Son 100 yılda milletimizin kazandığı en önemli husus vardır diyen Çiçek, “Bunlardan bir tanesi bağımsızlığımız bunun kolay olmadığını bilmiyoruz. Başka ülkelerin topraklarını kazarsınız altından petrol çıkar, gaz çıkar, kömür çıkar, demir çıkar. Ama bu toprağı 2 metre kazın altından şehit kemiği çıkar. Bunun farkında olalım burası sıradan bir coğrafya değil burası sıradan bir vatan değil üstünde yaşıyoruz ama altındakilerin yeterince farkında olamıyoruz. Onun için bilmeliyiz ki 1’inci kazanımız bu ülkenin bağımsızlığıdır. Gözümüz kadar ona hassasiyet göstermeliyiz. 2’incisi bakınız dualarımızda vardır. Allah devletimize ve milletimize zeval vermesin deriz. 2’inci kazanımız Cumhuriyet ve Türkiye Cumhuriyeti devletidir. Her ne sebeple olursa olsun devleti yıkmaya devleti yıpratmaya, devleti çökertmeye devleti ayrıştırmaya çalışan her türlü düşünce her türlü fesat hareketi karşısında siyasi kanaatimiz düşüncemiz, inancımız, mesleğimiz, meşrebimiz ne olursa olsun tek yumruk olmalıyız, tek bilek tek yürek olmalıyız. 3’üncü kazanımız demokrasidir. Bakınız demokrasinin öyle kolayda kazanılmadığını bilmemiz lazım. Bu üç kazanımı baba mirası yer gibi tüketemeyiz. Üzerine yenilerini koymamız lazım. Yeni ilaveler getirmemiz lazım. Gelecek nesillere daha güçlü bir Türkiye, daha güçlü bir Cumhuriyet, daha çağdaş bir demokrasiyi taşımamız lazım.
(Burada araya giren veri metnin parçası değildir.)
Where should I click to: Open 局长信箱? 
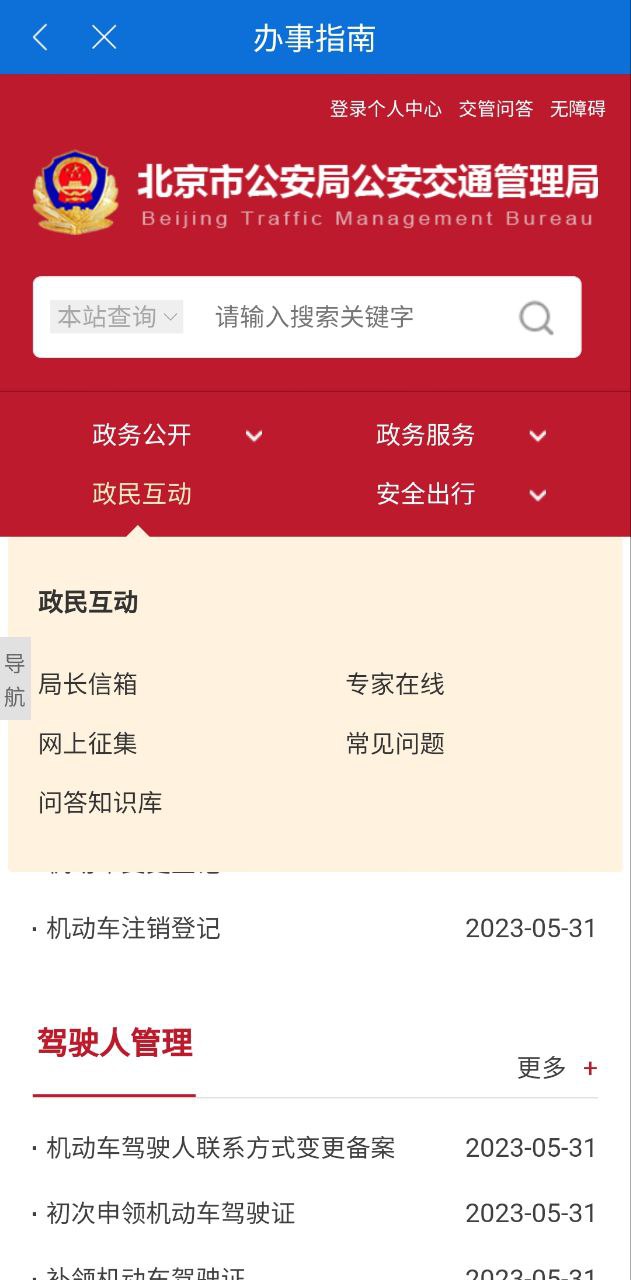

Bunun da yolu birliğimizden ve beraberliğimizden geçiyor. Maalesef bu konu her zaman sık sık vurguladığımız konudur. Belli endişeleri taşıdığımız için bakınız bir şeyi kaybetmeden onun kıymetini bilemiyoruz. Bu toprakta bu topraklar üzerinde kim nifak tohumu ekmek istiyorlarsa kim farklılıklarımızı husumete didişmeye itişmeye kakışmaya birbirimizin gırtlağına sarılmaya vesile yapmak istiyorsa bunların karşısında ülkemizi seviyorsak vatanımızı seviyorsak ve bir arada yaşamanın gereğine lüzumuna inanıyorsak bir ve beraber olmalıyız. Onun için 4 Eylül günü belki birlik ve beraberlik noktasında tarihimizin üzerine yüklediği sorumluluğu hatırlama günüdür” ifadelerini kullandı.
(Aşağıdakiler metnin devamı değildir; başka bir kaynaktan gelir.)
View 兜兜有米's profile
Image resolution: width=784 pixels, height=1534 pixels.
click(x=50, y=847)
“TARİHİNİ BİLMEYEN BİR TOPLUM DA HAFIZASINI KAYBEDER”
Milli Savunma Bakanı İsmet Yılmaz ise, “1. Dünya Savaşı cepheden cepheye, dağlardan dağlara savrulan milletten savaşın sonunda elde kalan son vatan parçasını korumak için bir araya geldiği yerlerden biridir Sivas Kongresi umutların tükendiği günlerde umutsuz olmanın bu millete yakışmayacağını milletin desteğini alanın başarıya ulaşacağının yedi düvele haykırdığı yerdir Sivas Kongresi” dedi.
“Sivas Kongresi’nin de Türkiye’nin önemli bir dönüm noktası peki her yıl bunu tekrar anmak zorunda mıyız? Bu sorunun akıllara gelmesi doğaldır. Nasıl hayatındaki önemli olayları hatırlamayan bir insan hafızasını kaybetmiş sayılırsa, tarihini bilmeyen bir toplum da hafızasını kaybeder” diyen Bakan Yılmaz, şunları söyledi:
“Uzun dönemde felaketlerle karşı karşıya kalır. Kongrede Misak-ı Milli sınırlarını belirlenmiş, bunun takipçisi olunacağı ilan edilmiş. Milli sınırlar içinde vatan bir bütündür parçalanamaz. Bir millet olmak ancak ortak hafızanın yaşatılmasıyla mümkün olur. 94 yıl sonra Sivas Kongresi’ni saygıyla hatırlıyoruz. Başta Mustafa Kemal olmak üzere tüm katılımcıları rahmetle saygıyla anıyoruz. Sivas Kongresi ortak tarihi mirasın bir parçasıdır. Sivas Kongresi’nden alınması gereken dersler bugün de var. Milletin ve toplumun desteğini almayan, milletin gücünü işler hale getirmeyen bir devletin varlığını sürdürmesi mümkün değildir. Devletsiz millet olur ama milletsiz devlet olmaz. Bu millet Erzurum ve Sivas Kongresi ile iradesini ortaya koyarak yeni kurmayı başardı. Devleti kuran milli iradedir. Sivas Kongresi’nin en önemli ilkelerinden biri milli iradeyi hakim kılmak temel esastır. Milli irade bin yıldır bu topraklarda yaşayan insanların bağımsız ve hür iradesidir. Sivas Kongresi ruhuna sahip olduğumuz sürece, istiklal mücadelelerini başlatan şehitlerimizin ruhu şad olacaktır."
Konuşmalarında ardından Meclis Başkanı Cemil Çiçek şeref defterini imzaladı. Halk koşusunda dereceye giren sporcuların ödüllerini TBMM Başkanı Cemil Çiçek ve Milli Savunma Bakanı İsmet Yılmaz verdi.